TASK DESCRIPTION ▸ Go through the entries below and return every line that contains "column".

##############################

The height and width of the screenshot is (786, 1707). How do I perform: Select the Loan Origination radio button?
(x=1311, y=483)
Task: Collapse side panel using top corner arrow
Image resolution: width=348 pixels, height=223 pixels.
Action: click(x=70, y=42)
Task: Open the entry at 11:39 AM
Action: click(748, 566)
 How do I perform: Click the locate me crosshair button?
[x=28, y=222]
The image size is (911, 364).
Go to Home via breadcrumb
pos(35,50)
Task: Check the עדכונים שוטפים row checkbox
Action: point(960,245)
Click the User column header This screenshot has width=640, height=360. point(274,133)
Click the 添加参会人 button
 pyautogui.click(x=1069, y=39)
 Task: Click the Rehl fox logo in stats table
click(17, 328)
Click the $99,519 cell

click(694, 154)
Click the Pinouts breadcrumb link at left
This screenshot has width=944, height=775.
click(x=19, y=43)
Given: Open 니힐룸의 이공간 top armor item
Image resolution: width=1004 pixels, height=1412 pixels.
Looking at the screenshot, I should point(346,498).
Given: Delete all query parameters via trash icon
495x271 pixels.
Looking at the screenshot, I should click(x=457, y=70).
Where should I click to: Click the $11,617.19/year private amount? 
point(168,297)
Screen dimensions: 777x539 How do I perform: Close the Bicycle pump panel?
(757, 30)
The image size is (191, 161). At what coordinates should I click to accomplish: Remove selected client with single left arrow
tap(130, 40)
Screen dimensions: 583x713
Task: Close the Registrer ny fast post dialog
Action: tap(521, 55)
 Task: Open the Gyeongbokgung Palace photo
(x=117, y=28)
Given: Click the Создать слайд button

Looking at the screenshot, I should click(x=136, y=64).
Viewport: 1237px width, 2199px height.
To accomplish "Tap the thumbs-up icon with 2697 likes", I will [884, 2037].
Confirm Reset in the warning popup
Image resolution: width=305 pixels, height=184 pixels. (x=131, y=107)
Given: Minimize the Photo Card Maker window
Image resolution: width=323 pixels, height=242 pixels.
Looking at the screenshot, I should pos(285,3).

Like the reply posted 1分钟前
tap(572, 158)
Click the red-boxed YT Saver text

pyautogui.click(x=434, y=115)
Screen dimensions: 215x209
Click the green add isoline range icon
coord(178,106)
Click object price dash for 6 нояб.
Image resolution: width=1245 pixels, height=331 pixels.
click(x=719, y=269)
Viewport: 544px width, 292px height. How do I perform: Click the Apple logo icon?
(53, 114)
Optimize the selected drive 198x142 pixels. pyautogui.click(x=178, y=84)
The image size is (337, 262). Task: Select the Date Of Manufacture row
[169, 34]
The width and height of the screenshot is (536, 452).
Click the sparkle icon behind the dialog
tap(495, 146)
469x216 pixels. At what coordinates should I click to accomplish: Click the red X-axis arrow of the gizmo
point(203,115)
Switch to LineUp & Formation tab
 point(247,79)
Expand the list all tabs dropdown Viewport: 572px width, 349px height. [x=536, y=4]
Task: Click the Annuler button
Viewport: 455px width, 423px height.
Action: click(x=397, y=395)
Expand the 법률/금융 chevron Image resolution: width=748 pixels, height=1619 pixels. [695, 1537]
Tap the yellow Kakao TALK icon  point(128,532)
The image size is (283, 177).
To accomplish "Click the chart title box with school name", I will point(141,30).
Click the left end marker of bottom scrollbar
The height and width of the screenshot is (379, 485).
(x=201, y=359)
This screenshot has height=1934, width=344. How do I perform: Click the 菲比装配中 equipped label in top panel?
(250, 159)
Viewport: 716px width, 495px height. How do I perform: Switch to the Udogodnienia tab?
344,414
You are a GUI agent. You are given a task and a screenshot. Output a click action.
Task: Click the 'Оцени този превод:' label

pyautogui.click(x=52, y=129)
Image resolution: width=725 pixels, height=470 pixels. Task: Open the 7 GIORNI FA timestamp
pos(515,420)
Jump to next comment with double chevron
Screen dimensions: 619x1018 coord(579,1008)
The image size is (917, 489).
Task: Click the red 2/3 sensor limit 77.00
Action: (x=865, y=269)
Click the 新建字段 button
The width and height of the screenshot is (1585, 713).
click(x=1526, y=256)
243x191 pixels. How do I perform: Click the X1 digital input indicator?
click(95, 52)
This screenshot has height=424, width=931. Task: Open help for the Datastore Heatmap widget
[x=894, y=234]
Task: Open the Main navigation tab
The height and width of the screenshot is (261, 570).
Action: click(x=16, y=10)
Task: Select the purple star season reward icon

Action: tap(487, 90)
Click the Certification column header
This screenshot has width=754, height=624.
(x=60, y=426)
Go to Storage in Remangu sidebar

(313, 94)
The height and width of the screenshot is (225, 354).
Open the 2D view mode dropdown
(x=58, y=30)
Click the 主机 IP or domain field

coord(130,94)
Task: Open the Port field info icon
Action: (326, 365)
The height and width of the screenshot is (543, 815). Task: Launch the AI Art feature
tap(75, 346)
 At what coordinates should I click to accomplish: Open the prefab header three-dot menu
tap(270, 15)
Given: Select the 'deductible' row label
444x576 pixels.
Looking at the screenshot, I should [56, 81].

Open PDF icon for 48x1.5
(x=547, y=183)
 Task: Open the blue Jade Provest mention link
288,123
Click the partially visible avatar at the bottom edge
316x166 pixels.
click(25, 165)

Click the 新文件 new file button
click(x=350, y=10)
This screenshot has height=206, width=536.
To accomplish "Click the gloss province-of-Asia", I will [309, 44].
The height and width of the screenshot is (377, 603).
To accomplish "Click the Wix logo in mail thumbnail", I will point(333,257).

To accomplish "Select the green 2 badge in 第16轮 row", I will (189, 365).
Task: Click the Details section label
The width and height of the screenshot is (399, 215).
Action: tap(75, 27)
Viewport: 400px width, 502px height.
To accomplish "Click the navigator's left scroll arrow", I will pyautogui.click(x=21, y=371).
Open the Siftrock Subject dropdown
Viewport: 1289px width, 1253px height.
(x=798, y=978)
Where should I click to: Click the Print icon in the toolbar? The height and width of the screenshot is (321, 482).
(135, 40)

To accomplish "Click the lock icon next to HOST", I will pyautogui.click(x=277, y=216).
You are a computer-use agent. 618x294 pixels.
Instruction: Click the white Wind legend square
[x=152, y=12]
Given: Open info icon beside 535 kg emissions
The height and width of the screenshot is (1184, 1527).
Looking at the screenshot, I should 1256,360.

##############################

EXERCISE OUTPUT ▸
Click the User column header This screenshot has width=640, height=360. point(274,133)
Click the Certification column header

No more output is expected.